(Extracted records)
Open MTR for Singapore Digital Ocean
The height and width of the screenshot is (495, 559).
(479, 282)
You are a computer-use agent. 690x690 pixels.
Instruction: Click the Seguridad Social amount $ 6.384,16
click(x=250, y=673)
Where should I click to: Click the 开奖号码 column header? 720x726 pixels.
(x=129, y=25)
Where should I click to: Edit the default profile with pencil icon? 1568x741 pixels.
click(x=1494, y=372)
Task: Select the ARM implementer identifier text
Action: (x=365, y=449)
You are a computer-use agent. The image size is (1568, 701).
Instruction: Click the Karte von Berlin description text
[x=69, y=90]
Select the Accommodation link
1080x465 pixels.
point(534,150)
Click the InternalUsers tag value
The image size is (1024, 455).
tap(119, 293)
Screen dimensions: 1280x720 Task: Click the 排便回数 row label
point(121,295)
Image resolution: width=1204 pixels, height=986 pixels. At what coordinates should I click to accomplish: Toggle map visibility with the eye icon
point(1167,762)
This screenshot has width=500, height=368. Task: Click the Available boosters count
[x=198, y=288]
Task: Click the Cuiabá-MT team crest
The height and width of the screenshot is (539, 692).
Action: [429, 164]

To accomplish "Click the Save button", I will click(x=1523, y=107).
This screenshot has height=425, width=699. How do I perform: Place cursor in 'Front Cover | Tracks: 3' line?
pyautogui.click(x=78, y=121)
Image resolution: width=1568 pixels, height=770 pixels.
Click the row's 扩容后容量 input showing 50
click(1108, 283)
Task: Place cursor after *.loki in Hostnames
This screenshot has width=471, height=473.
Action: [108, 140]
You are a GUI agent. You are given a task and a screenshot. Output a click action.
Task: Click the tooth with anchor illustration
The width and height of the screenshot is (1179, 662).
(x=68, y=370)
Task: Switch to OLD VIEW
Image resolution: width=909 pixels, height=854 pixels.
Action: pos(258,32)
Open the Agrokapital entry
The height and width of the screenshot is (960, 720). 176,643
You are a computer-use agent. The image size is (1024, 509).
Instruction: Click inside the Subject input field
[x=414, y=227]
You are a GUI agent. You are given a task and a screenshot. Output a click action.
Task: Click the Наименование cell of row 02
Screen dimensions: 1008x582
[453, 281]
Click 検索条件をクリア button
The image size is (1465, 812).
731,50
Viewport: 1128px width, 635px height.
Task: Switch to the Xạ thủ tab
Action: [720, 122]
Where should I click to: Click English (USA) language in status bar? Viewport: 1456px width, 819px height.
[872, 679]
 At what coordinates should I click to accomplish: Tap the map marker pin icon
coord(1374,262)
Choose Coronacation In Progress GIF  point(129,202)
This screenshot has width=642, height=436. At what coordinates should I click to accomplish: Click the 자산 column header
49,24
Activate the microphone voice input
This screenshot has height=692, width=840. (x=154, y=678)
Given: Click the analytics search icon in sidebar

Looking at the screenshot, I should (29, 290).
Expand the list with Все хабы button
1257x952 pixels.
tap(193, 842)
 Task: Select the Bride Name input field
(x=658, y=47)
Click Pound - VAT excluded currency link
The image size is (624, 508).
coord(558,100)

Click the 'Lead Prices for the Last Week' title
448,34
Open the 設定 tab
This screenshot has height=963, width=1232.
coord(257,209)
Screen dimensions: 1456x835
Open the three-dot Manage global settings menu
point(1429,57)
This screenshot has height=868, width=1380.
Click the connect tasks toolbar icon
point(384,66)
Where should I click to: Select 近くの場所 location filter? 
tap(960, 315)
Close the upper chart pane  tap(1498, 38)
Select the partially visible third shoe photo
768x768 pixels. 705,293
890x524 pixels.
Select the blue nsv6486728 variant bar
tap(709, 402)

## [THE PROBLEM]
Write out every one of the rows above, character for character, without changing anything.

## [EXERCISE ANSWER]
Open MTR for Singapore Digital Ocean
The height and width of the screenshot is (495, 559).
(479, 282)
You are a computer-use agent. 690x690 pixels.
Instruction: Click the Seguridad Social amount $ 6.384,16
click(x=250, y=673)
Where should I click to: Click the 开奖号码 column header? 720x726 pixels.
(x=129, y=25)
Where should I click to: Edit the default profile with pencil icon? 1568x741 pixels.
click(x=1494, y=372)
Task: Select the ARM implementer identifier text
Action: (x=365, y=449)
You are a computer-use agent. The image size is (1568, 701).
Instruction: Click the Karte von Berlin description text
[x=69, y=90]
Select the Accommodation link
1080x465 pixels.
point(534,150)
Click the InternalUsers tag value
The image size is (1024, 455).
tap(119, 293)
Screen dimensions: 1280x720 Task: Click the 排便回数 row label
point(121,295)
Image resolution: width=1204 pixels, height=986 pixels. At what coordinates should I click to accomplish: Toggle map visibility with the eye icon
point(1167,762)
This screenshot has width=500, height=368. Task: Click the Available boosters count
[x=198, y=288]
Task: Click the Cuiabá-MT team crest
The height and width of the screenshot is (539, 692).
Action: [429, 164]

To accomplish "Click the Save button", I will click(x=1523, y=107).
This screenshot has height=425, width=699. How do I perform: Place cursor in 'Front Cover | Tracks: 3' line?
pyautogui.click(x=78, y=121)
Image resolution: width=1568 pixels, height=770 pixels.
Click the row's 扩容后容量 input showing 50
click(1108, 283)
Task: Place cursor after *.loki in Hostnames
This screenshot has width=471, height=473.
Action: [108, 140]
You are a GUI agent. You are given a task and a screenshot. Output a click action.
Task: Click the tooth with anchor illustration
The width and height of the screenshot is (1179, 662).
(x=68, y=370)
Task: Switch to OLD VIEW
Image resolution: width=909 pixels, height=854 pixels.
Action: pos(258,32)
Open the Agrokapital entry
The height and width of the screenshot is (960, 720). 176,643
You are a computer-use agent. The image size is (1024, 509).
Instruction: Click inside the Subject input field
[x=414, y=227]
You are a GUI agent. You are given a task and a screenshot. Output a click action.
Task: Click the Наименование cell of row 02
Screen dimensions: 1008x582
[453, 281]
Click 検索条件をクリア button
The image size is (1465, 812).
731,50
Viewport: 1128px width, 635px height.
Task: Switch to the Xạ thủ tab
Action: [720, 122]
Where should I click to: Click English (USA) language in status bar? Viewport: 1456px width, 819px height.
[872, 679]
 At what coordinates should I click to accomplish: Tap the map marker pin icon
coord(1374,262)
Choose Coronacation In Progress GIF  point(129,202)
This screenshot has width=642, height=436. At what coordinates should I click to accomplish: Click the 자산 column header
49,24
Activate the microphone voice input
This screenshot has height=692, width=840. (x=154, y=678)
Given: Click the analytics search icon in sidebar

Looking at the screenshot, I should (29, 290).
Expand the list with Все хабы button
1257x952 pixels.
tap(193, 842)
 Task: Select the Bride Name input field
(x=658, y=47)
Click Pound - VAT excluded currency link
The image size is (624, 508).
coord(558,100)

Click the 'Lead Prices for the Last Week' title
448,34
Open the 設定 tab
This screenshot has height=963, width=1232.
coord(257,209)
Screen dimensions: 1456x835
Open the three-dot Manage global settings menu
point(1429,57)
This screenshot has height=868, width=1380.
Click the connect tasks toolbar icon
point(384,66)
Where should I click to: Select 近くの場所 location filter? 
tap(960, 315)
Close the upper chart pane  tap(1498, 38)
Select the partially visible third shoe photo
768x768 pixels. 705,293
890x524 pixels.
Select the blue nsv6486728 variant bar
tap(709, 402)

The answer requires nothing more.